May and Might
The modals May and Might are used when expressing what might occur in the future. Both can be used to express actions in the future or the present.
I might have some flour in the pantry.
They may leave tomorrow.
May and Might function as modals such as can, will and should. Therefore, the same rules apply.
1) No need to add ‘s’ to the third person singular.
Correct: He may attend.
Incorrect: He mays attend.
Correct: She might cry.
Incorrect: She mights cry.
2) The negative form is: may / might + not.

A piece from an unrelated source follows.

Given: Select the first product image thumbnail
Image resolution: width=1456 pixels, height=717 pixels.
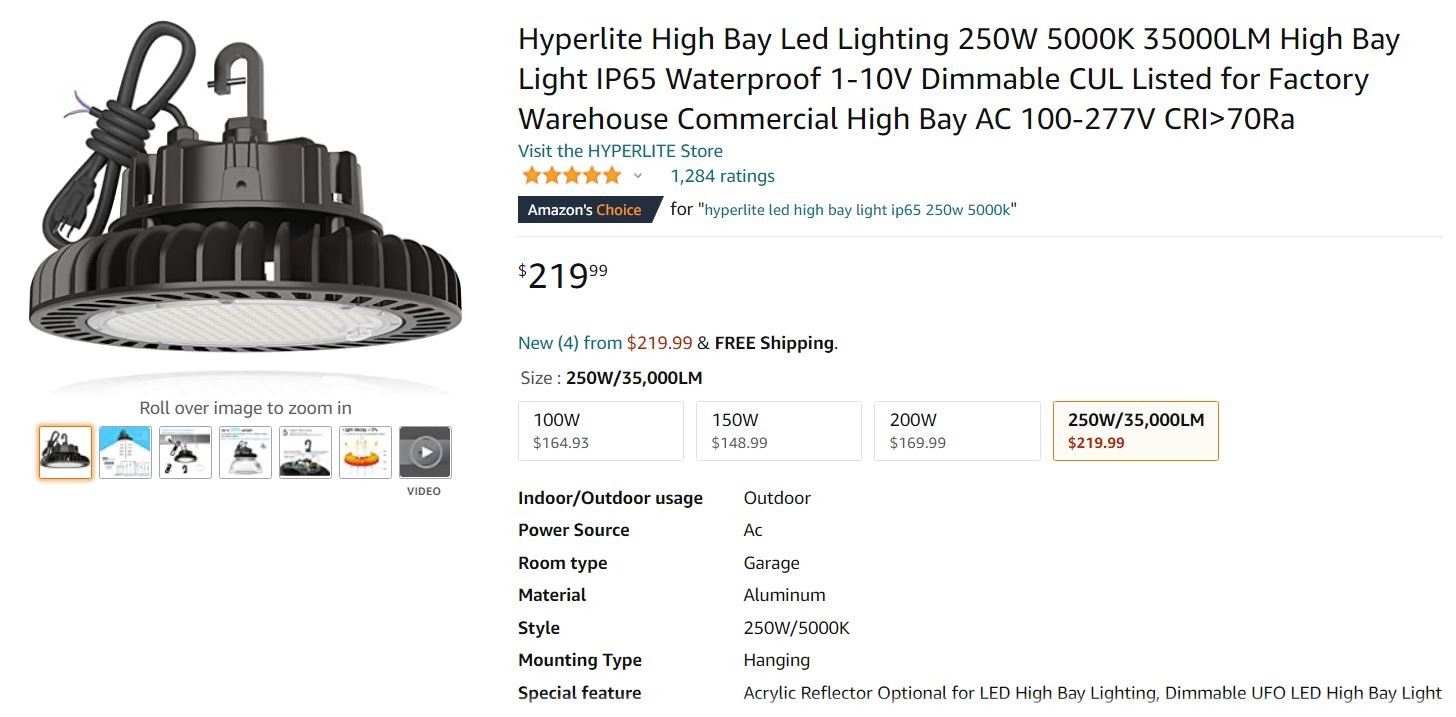Looking at the screenshot, I should [65, 452].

He may not attend the meeting.
She might not buy the book.
3) The question form is: may / might + subject. However, using might in forming questions is not very common.
Might she be hungry?
4) To make requests, May can be used with ‘I’ or ‘we’. However, it is more common to use can and could.
May I have some water?
May we eat the sandwiches?
5) May and Might are always followed by the infinitive form of the verbs.
Correct: I might sing.
Incorrect: I might to sing.
Correct: She might stay.
Incorrect: She might staying.
Will + Probability Adverbs
You can combine will and won’t and some adverbs to express the probability of a future event happening.
I’ll possibly cook something for dinner.
I’ll probably cook something for dinner.
I’ll definitely cook something for dinner
I’ll certainly cook something for dinner.
Remember that Will / ‘ll comes before the adverb and won’t comes after.
I’ll probably watch a movie later.
I probably won’t watch a movie later.